● Instructions to follow
Please give every record below again exactly, and keep the pictures out.

--------------------

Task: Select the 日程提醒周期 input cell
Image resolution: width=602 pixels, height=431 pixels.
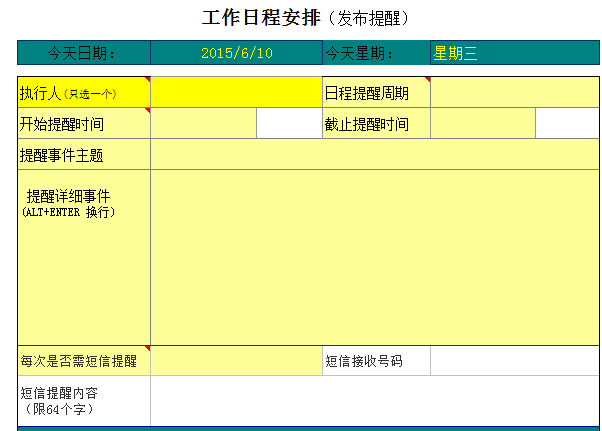Action: [x=514, y=93]
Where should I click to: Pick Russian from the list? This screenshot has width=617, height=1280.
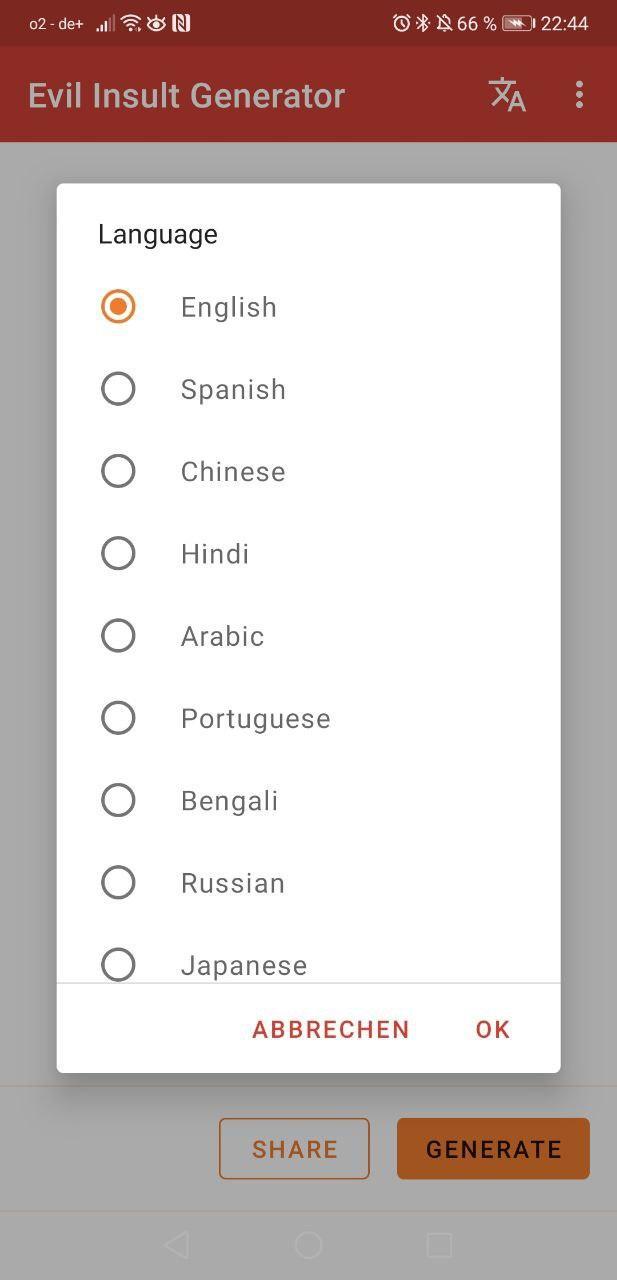pyautogui.click(x=118, y=882)
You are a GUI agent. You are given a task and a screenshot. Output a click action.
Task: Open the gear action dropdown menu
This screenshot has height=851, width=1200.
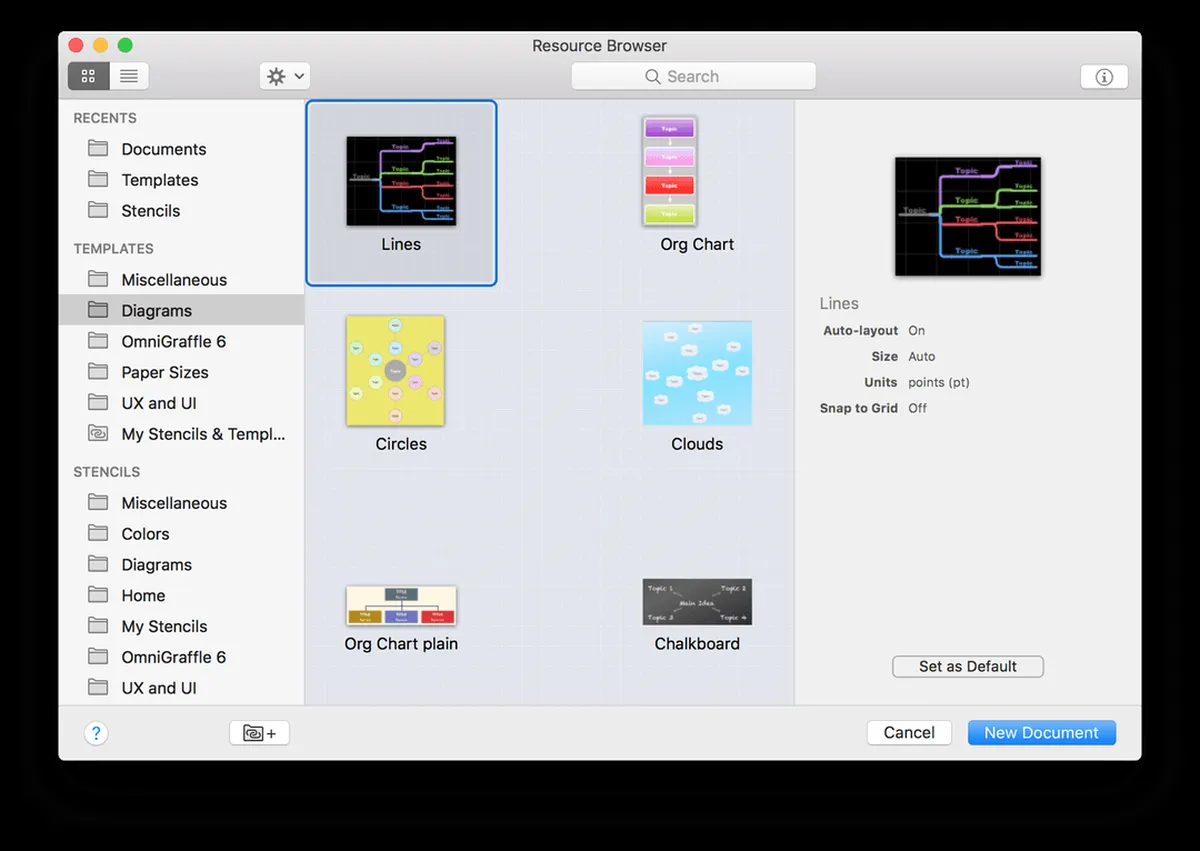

--------------------

● Worked solution
Task: Select the 日程提醒周期 input cell
Image resolution: width=602 pixels, height=431 pixels.
Action: [x=514, y=93]
Where should I click to: Pick Russian from the list? This screenshot has width=617, height=1280.
pyautogui.click(x=118, y=882)
You are a GUI agent. You are given a task and a screenshot. Output a click action.
Task: Open the gear action dropdown menu
This screenshot has height=851, width=1200.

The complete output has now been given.